# BRIEF
Set down exactly the lines below between the line holding "You are a computer-use agent. Viewport: 865px" and the line holding "Task: Close the STOCH indicator panel", inclusive; no other line belongs in the answer.

Collected data:
--- START ---

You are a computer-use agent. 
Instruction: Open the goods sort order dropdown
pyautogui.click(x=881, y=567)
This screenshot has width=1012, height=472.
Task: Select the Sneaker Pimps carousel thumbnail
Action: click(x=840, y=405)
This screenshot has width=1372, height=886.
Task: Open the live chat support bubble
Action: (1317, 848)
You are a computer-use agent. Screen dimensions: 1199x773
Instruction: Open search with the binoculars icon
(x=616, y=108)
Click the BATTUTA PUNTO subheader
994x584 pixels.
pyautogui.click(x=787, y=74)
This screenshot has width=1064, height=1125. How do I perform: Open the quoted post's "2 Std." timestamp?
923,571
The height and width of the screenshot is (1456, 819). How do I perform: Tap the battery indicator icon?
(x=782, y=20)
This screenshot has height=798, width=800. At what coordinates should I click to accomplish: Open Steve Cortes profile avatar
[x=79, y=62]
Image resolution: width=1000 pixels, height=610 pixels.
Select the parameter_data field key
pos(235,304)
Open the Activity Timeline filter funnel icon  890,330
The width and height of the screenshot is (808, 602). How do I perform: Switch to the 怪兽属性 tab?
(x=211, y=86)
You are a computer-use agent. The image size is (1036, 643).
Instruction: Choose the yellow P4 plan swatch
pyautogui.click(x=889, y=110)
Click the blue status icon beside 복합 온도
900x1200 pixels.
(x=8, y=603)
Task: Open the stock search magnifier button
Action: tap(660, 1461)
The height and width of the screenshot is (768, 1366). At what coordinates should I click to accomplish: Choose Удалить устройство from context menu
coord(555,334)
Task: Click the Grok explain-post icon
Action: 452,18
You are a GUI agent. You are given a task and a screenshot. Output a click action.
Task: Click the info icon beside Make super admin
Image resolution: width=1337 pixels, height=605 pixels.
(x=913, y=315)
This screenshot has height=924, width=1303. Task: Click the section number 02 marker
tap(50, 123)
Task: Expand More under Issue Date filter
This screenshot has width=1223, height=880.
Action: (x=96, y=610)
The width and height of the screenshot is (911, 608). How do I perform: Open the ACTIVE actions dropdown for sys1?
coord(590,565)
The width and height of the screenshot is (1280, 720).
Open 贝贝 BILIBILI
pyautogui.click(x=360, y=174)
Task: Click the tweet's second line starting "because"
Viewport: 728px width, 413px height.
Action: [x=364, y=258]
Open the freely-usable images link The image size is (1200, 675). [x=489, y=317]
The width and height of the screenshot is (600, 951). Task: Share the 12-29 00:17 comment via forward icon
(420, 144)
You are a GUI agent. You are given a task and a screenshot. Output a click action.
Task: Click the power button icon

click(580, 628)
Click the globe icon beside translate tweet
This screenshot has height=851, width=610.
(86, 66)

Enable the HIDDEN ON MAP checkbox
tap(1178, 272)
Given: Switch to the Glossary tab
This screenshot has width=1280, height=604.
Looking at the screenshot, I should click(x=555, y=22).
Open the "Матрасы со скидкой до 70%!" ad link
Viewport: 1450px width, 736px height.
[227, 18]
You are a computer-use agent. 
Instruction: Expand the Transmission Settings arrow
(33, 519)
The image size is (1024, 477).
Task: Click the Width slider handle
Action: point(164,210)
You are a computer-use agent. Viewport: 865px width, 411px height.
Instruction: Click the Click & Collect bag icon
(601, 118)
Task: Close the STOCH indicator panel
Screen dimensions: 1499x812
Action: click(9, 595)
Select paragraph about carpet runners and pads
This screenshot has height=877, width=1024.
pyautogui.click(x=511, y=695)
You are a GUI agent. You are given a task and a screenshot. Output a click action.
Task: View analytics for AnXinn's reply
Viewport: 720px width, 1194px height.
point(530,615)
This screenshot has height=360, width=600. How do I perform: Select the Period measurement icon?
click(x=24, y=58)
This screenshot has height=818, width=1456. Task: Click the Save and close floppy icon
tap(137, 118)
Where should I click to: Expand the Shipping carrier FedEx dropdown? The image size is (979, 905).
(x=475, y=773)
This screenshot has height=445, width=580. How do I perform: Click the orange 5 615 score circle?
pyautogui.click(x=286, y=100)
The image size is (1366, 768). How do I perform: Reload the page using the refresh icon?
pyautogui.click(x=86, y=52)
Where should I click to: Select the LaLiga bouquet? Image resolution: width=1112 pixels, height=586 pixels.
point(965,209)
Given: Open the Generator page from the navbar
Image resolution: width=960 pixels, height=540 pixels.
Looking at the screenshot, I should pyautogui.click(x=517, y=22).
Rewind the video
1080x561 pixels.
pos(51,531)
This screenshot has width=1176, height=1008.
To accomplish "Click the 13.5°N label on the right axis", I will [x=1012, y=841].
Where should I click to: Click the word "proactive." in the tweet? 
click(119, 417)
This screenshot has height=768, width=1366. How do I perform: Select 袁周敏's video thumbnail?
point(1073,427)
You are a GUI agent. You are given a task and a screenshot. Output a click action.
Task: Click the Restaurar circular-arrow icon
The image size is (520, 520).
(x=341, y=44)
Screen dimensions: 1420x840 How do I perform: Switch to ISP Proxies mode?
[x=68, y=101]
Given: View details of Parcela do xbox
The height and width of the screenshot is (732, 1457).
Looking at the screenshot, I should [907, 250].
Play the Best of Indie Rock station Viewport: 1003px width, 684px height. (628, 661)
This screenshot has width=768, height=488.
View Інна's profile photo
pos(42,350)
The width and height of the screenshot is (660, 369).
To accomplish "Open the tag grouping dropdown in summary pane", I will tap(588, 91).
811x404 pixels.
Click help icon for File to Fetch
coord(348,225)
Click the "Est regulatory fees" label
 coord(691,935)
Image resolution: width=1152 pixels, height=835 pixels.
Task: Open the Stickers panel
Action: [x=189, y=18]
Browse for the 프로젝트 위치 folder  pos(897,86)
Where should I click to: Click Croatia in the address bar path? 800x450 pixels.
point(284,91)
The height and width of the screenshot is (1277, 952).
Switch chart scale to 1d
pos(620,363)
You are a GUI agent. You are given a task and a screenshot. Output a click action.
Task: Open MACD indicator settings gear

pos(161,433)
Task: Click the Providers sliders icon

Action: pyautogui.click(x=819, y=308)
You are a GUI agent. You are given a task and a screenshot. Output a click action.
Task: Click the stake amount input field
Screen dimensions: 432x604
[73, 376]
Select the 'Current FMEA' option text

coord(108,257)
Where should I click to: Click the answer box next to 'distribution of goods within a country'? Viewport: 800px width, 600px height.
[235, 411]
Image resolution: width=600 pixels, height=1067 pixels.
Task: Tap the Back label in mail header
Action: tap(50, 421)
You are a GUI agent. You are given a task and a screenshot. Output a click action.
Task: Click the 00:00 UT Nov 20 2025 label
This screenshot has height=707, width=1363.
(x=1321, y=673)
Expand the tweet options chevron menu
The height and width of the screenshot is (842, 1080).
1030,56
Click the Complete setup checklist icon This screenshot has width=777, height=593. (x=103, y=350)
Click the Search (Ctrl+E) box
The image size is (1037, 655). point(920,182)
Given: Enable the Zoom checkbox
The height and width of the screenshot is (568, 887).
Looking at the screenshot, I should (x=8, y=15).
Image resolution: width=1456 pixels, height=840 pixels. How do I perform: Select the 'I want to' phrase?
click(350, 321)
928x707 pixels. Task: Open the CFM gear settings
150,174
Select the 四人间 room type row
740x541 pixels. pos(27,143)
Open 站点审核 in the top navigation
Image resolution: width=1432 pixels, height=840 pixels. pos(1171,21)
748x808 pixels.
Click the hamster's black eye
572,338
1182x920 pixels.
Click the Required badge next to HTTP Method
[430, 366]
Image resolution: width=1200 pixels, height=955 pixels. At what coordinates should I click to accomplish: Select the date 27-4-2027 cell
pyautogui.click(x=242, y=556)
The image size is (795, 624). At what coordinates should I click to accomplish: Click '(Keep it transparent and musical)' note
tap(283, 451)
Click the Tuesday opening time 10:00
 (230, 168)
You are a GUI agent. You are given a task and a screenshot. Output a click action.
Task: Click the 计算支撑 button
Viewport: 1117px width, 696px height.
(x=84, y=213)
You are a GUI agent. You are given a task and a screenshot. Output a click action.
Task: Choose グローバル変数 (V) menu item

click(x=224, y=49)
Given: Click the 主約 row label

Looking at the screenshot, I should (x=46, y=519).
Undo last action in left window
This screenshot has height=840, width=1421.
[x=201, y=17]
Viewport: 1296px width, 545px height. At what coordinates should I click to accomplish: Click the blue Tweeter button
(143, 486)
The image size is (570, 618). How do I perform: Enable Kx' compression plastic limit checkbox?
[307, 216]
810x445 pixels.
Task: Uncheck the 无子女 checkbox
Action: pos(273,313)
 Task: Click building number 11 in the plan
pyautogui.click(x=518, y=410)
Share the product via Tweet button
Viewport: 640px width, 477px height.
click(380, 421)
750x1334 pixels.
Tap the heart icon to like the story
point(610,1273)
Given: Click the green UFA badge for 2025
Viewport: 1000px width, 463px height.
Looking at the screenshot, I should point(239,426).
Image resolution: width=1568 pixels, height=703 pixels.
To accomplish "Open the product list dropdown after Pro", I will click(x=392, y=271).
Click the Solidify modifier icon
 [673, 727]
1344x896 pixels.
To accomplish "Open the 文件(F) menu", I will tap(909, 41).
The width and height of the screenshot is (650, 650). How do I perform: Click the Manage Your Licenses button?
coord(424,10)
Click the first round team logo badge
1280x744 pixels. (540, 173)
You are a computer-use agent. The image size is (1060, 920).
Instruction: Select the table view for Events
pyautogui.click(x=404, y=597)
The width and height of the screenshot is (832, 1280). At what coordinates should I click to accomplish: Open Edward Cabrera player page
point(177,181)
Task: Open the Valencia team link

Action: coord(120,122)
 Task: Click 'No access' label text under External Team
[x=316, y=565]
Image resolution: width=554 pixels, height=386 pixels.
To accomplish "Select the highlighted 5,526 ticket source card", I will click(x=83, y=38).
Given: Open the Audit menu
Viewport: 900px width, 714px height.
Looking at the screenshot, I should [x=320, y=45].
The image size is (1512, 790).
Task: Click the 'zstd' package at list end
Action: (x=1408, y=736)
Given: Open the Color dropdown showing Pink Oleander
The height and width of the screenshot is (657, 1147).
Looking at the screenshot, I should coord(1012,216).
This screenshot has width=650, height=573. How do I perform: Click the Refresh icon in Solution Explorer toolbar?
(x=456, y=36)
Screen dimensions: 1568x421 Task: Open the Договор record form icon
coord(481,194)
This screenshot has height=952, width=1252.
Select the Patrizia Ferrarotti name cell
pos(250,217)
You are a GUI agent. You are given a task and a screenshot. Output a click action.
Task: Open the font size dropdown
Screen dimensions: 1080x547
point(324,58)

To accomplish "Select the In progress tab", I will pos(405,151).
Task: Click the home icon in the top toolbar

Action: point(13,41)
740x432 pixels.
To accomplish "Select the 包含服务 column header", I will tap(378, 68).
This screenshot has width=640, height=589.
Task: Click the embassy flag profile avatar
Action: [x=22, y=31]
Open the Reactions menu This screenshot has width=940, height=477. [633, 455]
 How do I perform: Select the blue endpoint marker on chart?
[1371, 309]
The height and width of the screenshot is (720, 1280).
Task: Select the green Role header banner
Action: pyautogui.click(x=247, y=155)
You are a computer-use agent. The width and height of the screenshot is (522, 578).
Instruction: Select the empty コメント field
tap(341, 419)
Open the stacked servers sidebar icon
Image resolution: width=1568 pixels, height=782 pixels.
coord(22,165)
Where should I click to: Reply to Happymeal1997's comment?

--- END ---

# ANSWER TO THE PROBLEM
You are a computer-use agent. Viewport: 865px width, 411px height.
Instruction: Click the Click & Collect bag icon
(601, 118)
Task: Close the STOCH indicator panel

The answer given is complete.